THE DATA.
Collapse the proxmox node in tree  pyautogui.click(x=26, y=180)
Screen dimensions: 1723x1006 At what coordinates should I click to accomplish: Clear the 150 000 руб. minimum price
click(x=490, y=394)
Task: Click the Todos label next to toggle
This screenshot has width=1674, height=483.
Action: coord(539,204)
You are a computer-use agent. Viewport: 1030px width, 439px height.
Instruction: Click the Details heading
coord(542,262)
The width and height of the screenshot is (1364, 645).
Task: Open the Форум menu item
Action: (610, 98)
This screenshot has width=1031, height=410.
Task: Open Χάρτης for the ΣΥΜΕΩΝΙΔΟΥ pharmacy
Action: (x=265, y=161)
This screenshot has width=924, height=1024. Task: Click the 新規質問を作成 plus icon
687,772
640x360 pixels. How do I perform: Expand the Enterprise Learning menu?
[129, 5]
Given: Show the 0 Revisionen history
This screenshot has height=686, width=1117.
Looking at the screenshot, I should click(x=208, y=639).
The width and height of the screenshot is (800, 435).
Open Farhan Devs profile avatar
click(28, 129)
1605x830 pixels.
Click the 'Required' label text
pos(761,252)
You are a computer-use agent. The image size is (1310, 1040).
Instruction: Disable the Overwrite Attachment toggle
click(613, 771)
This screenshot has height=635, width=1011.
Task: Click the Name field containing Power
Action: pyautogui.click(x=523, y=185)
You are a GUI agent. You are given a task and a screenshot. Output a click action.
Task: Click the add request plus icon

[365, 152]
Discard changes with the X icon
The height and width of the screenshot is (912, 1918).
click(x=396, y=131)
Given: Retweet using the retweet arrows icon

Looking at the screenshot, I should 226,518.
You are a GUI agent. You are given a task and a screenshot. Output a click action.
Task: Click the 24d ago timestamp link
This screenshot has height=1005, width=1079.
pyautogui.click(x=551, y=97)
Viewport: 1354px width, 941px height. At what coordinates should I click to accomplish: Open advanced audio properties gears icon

ASSIGNMENT. Without altering a single word, reproduce the entries above.

TASK ANSWER.
Collapse the proxmox node in tree  pyautogui.click(x=26, y=180)
Screen dimensions: 1723x1006 At what coordinates should I click to accomplish: Clear the 150 000 руб. minimum price
click(x=490, y=394)
Task: Click the Todos label next to toggle
This screenshot has width=1674, height=483.
Action: coord(539,204)
You are a computer-use agent. Viewport: 1030px width, 439px height.
Instruction: Click the Details heading
coord(542,262)
The width and height of the screenshot is (1364, 645).
Task: Open the Форум menu item
Action: (610, 98)
This screenshot has width=1031, height=410.
Task: Open Χάρτης for the ΣΥΜΕΩΝΙΔΟΥ pharmacy
Action: (x=265, y=161)
This screenshot has width=924, height=1024. Task: Click the 新規質問を作成 plus icon
687,772
640x360 pixels. How do I perform: Expand the Enterprise Learning menu?
[129, 5]
Given: Show the 0 Revisionen history
This screenshot has height=686, width=1117.
Looking at the screenshot, I should click(x=208, y=639).
The width and height of the screenshot is (800, 435).
Open Farhan Devs profile avatar
click(28, 129)
1605x830 pixels.
Click the 'Required' label text
pos(761,252)
You are a computer-use agent. The image size is (1310, 1040).
Instruction: Disable the Overwrite Attachment toggle
click(613, 771)
This screenshot has height=635, width=1011.
Task: Click the Name field containing Power
Action: pyautogui.click(x=523, y=185)
You are a GUI agent. You are given a task and a screenshot. Output a click action.
Task: Click the add request plus icon

[365, 152]
Discard changes with the X icon
The height and width of the screenshot is (912, 1918).
click(x=396, y=131)
Given: Retweet using the retweet arrows icon

Looking at the screenshot, I should 226,518.
You are a GUI agent. You are given a task and a screenshot. Output a click action.
Task: Click the 24d ago timestamp link
This screenshot has height=1005, width=1079.
pyautogui.click(x=551, y=97)
Viewport: 1354px width, 941px height. At what coordinates should I click to accomplish: Open advanced audio properties gears icon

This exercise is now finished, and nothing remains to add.